PJR Reports criticized some of the Filipino media’s coverage of tropical storm Sendong, which hit the Philippines in December of last year, for being insensitive and unhelpful. Sendong led to “more than 1,000 fatalities,” according to PJR Reports, which identifies itself as “the first and only media-monitoring publication in the Philippines.”
PJR Reports’ managing editor Bryant Macale explained to iMediaEthics that PJR Reports was known as Philippine Journalism Review from “its launch in 1990 until 2004, when we turned the publication’s frequency from quarterly to bimonthly.” PJR Reports is an online and print publication. However, “the Philippine Journalism Review was revived in 2007 as a refered journal for students and professors of journalism,” according to Macale.
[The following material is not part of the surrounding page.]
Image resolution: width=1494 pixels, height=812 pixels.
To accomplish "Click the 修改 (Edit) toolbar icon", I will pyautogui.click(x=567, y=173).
According to PJR Reports, which noted it analyzed nine print outlets and three TV outlets coverage from Dec. 16-Dec. 31, the media “focused on the stories of devastated and sobbing survivors…fixated on the death toll, and after the first stories on the human cost of the storm, paid little attention to the survivors’ current condition and how the government and the private sector could best help them.”
PRJ Reports studied the following news outlets: BusinessMirror, BusinessWorld, Malaya, Manila Bulletin, Manila Standard Today, the Philippine Daily Inquirer, The Daily Tribune, The Manila Times, The Philippine Star, 24 Oras, Aksyon, and TV Patrol.
As examples of insensitive coverage, PJR Reports cited TV’s 24 Oras’s interview with a “survivor” of the storm “just two days after ‘Sendong’ devastated” her city, in which 24 Oras asked “how she was going to celebrate Christmas” the next week.
PJR Reports singled out the Inquirer for being “obsessed with stories about the horrific experiences of the survivors” and as evidence linked to six “horror stories from the survivors.”
PJR Reports referenced its 1990 “guidelines for coverage of disasters and catastrophes,” published here. Under those guidelines, broadcast journalists are advised to “tone down their delivery, so as not to contribute to public hysteria,” and all journalists are called to be sensitive and respectful of privacy.
We have written to the Inquirer and 24 Oras seeking response to the criticism of their coverage. We will update with any response.
Media Regulation in the Philippines
We asked PJR Reports what form of media regulation exists in the Philippines. Managing editor Macale explained to iMediaEthics :
“Despite the Constitutional guarantee of press freedom and free expression, the Philippine press is still hampered by troubling working conditions, ownership issues, government interference, and professional and ethical problems. But the press has found a solution in self-regulation, through which it addresses these issues by encouraging press responsibility as well as avoiding the regulation by government.
Macale noted that there are several groups to regulate the Philippine press including the Philippine Press Institute and the National Union of Journalists, as well as various press ombudsmen.
We also asked what some of the biggest ethical issues in the Philppine media are. Macale referenced the 2007 “Philippine Press Freedom Primer,” which lists financial interests and bribery as some concerns in the media.
UPDATE: 3/12/2012 8:55 PM EST: Made small copy edits.